◆ **PROBLEMS AND TASKS**:
[1] In the interview, why does Kakenya's Dream provide for the full needs of every girl?
[2] Duplicate the part of the interview from "Through this approach, we" to "generations to come.".

[Opening READING TEXT section]

In your 2013 TED Talk, you said, “I had to do something.” And then you started Kakenya’s Dream. Do you know why you felt so strongly about this and so driven to take action?
I felt so compelled to help other Maasai girls because I knew exactly what trauma they would experience if I didn’t take action, and I had found a solution that truly worked. In my community FGM is believed to be a rite of passage that prepares girls for womanhood and marriage. Once they are married, they are forced to end their education, a move that all but ensures they will be trapped into a life of poverty that can continue on for generations.

This has been the way of life for women and girls in my community for centuries, but Kakenya’s Dream has changed this course by putting girls in school at the critical point in their lives when they are most at risk of FGM and early marriage. We provide for the full needs of every girl to remove that financial burden from the family which often pushes them to consider early marriage for their daughters. In addition to educating them, we also work to instill confidence and a sense of self-worth, encouraging them to dream and then providing the skills they need to pursue those dreams.

Through this approach, we have created a generation of prepared, empowered young women who are going on to support themselves and their families in ways that their bride prices from child marriages never could.

And not only are we directly protecting the girls in our programs from the violations of FGM and early marriage, we’re also breaking cycles of poverty that will benefit their future families for generations to come.

[Closing READING TEXT section]
[Opening DATA EXTRACT section]

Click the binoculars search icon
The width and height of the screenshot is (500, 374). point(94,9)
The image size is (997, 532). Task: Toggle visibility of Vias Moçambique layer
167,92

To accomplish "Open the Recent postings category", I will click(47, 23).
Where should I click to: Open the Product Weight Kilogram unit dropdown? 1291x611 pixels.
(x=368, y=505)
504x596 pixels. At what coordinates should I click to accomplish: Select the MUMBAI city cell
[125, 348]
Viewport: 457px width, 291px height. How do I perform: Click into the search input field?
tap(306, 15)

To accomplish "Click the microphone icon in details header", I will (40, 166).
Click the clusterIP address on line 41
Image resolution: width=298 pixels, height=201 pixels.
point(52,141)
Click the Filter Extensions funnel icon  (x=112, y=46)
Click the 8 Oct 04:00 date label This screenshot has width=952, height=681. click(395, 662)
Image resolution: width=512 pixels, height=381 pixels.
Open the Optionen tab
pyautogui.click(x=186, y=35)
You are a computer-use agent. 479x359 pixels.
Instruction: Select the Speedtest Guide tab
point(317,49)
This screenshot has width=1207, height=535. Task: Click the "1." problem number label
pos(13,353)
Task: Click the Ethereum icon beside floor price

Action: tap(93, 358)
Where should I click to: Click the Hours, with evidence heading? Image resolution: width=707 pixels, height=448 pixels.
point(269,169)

[Closing DATA EXTRACT section]

◆ **ANSWER LIST**:
[1] Kakenya's Dream covers every girl's full needs to take the financial burden off her family, because that burden often pushes families to consider early marriage for their daughters.

[2]
Through this approach, we have created a generation of prepared, empowered young women who are going on to support themselves and their families in ways that their bride prices from child marriages never could.

And not only are we directly protecting the girls in our programs from the violations of FGM and early marriage, we’re also breaking cycles of poverty that will benefit their future families for generations to come.